Machine Learning and other applications make it necessary to download thousands or sometimes hundreds of thousands of files.
Using a high-speed-connection carries the risk to run an involuntary denial-of-service attack on the servers that provide those files and webpages.
Exoskeleton is a Python framework that helps you build a crawler / scraper that avoids too high loads on the connection and instead runs permanently and fault tolerant to ultimately download all files.
Its main functionalities are:
- Managing the download queue and document data within a MariaDB database.
- Avoid processing the same URL more than once.

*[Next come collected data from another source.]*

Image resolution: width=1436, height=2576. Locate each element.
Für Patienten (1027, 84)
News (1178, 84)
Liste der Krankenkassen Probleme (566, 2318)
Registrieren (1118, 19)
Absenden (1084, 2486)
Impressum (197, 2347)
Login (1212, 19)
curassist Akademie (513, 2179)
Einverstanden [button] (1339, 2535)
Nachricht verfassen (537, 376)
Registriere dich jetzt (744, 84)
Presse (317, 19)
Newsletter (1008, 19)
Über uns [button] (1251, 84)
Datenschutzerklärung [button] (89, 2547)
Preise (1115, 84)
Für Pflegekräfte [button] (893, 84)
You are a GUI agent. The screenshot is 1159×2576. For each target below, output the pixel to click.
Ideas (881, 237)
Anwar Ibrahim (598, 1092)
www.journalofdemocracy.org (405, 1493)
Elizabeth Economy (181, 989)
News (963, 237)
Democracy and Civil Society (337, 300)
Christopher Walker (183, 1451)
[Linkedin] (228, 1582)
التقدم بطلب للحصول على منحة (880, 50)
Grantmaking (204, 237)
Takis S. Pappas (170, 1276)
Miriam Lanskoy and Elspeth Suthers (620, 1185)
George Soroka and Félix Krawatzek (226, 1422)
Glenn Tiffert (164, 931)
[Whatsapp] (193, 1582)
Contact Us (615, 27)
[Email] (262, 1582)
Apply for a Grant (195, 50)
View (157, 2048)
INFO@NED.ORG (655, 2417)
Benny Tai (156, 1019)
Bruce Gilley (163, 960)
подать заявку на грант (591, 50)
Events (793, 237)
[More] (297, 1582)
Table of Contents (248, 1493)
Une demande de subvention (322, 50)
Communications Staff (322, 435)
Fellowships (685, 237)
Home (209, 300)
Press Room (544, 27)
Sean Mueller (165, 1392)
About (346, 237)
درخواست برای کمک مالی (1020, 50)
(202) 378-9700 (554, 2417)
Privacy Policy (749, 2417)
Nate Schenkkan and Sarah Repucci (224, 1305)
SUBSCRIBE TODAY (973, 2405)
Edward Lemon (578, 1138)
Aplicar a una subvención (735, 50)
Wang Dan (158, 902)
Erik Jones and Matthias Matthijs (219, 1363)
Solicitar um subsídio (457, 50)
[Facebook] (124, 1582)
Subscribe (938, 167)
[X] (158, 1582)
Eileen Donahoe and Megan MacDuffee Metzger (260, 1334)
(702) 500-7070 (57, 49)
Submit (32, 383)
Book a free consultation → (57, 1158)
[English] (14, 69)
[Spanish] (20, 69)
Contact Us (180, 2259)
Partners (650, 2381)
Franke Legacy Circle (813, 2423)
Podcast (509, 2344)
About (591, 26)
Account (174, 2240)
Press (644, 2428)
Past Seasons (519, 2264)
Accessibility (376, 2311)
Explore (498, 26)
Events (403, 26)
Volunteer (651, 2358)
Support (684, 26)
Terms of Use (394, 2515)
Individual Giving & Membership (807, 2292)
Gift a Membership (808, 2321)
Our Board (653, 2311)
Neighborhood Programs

- Working through the queue by either
- downloading files to disk,
- storing the page source code into a database table,
- storing the page text,
- or making PDF-copies of webpages.
- Managing already downloaded files:
- Storing multiple versions of a specific file.
- Assigning labels to downloads, so they can be found and grouped easily.
- Sending progress reports to the admin.
- Installation and Requirements
- Create a Bot
- Dealing with result pages
- Avoiding duplicates
- The Queue: Downloading files / Saving the page code / Creating PDF
- Bot Behavior
- Progress Reports via Email
- File Versions and Labels
- Using the Blocklist
- Downloading an Archive : A quite complex use case requiring some custom SQL. This is the actual project that triggered the development of exoskeleton.
#!/usr/bin/env python3
# -*- coding: utf-8 -*-
import logging
import exoskeleton
logging.basicConfig(level=logging.DEBUG)
# Create a bot
# exoskeleton makes reasonable assumptions about
# parameters left out, like:
# - host = localhost
# - port = 3306 (MariaDB standard)
# - ...
exo = exoskeleton.Exoskeleton(
project_name='Bot',
database_settings={'database': 'exoskeleton',
'username': 'exoskeleton',
'passphrase': ''},
# True, to stop after the queue is empty, Otherwise it will
# look consistently for new tasks in the queue:
bot_behavior={'stop_if_queue_empty': True},
filename_prefix='bot_',
chrome_name='chromium-browser',
target_directory='/home/myusername/myBot/'
)
exo.add_file_download('https://www.ruediger-voigt.eu/examplefile.txt')
# => Will be saved in the target directory. The filename will be the
# chosen prefix followed by the database id and .txt.
exo.add_file_download(
'https://www.ruediger-voigt.eu/examplefile.txt',
{'example-label', 'foo'})
# => Duplicate will be recognized and not added to the queue,
# but the labels will be associated with the file in the
# database.
exo.add_file_download(
'https://www.ruediger-voigt.eu/file_does_not_exist.pdf')
# => Nonexistent file: will be marked, but will not stop the bot.
# Save a page's code into the database:
exo.add_save_page_code('https://www.ruediger-voigt.eu/')
# Use chromium or Google chrome to generate a PDF of the website:
exo.add_page_to_pdf('https://github.com/RuedigerVoigt/exoskeleton')
# work through the queue:
exo.process_queue()